In the last decade, the fixated idea of a night has almost become a cross between cultism and ancient tradition. Whether it be the Monday Club or a weekend bender, the basis of a night out on the town has remained the same. It would generally consist of meeting friends for pre-drinks followed by a group pilgrimage to whatever club or bar was on the agenda. 


I think the prospect of any type of socialising now (especially for students) has been changed in a particularly interesting way. In our current transition to the post-covid era, it looks like we have really changed our tune when it comes to what we perceive and value on a night out. Before the pandemic, we relied on large night clubs and venues as the foundation to a good night out. Knowing that there will be a large contingent of people attending the likes of Havanas or Voodoo Rooms pulled us towards these lively nightlife areas. 


As we continue to re-enter a post-pandemic society, it wouldn’t be too assumptious to say we have become a little more self-sufficient – almost autonomous in crafting a good night out. Although more planning is needed nowadays, it seems this has coincided with an increased appreciation for what socializing is. At the end of the day we are social creatures and generally long for human interaction. It makes sense that after several months of seeing a limited number of people that we would convert into this mindset of caring more about seeing others. 

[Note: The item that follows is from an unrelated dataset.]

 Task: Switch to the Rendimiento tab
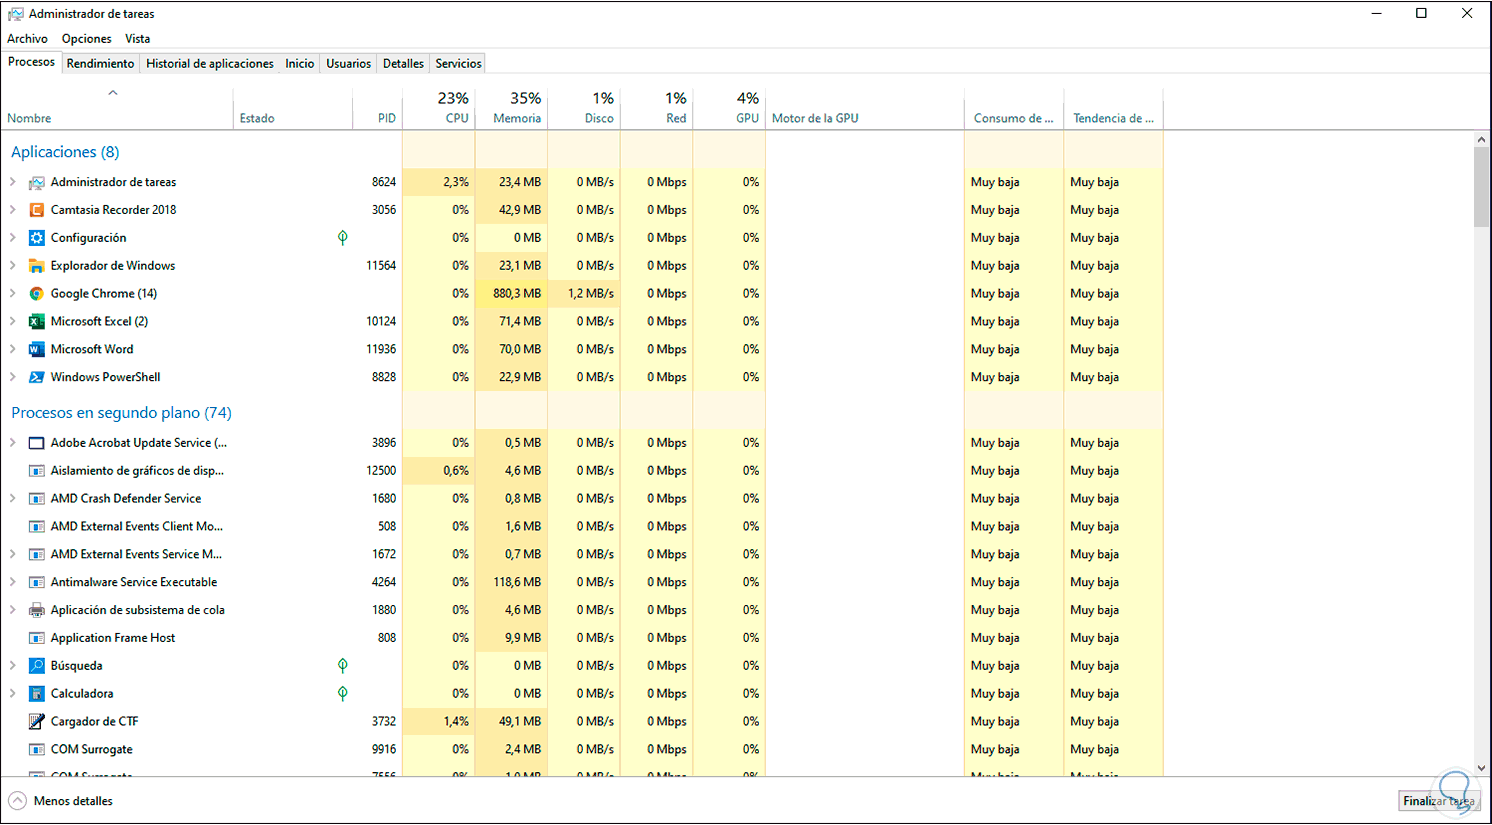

I couldn’t count how many forgettable nights I’ve had on Washington Street prior to the pandemic, but since September, there has been no lack of dull stories to dissect while hungover the morning after an eventful evening on the beer. The saying that “you don’t really miss something until it’s gone” is very applicable in this setting.


The hype surrounding a night out on the town is still there and probably always will be there regardless of whatever restrictions remain. But the point I am trying to highlight is that our behaviour has differed. Time has a lot to tell, but I estimate that this new found appreciation will be enlightening to us.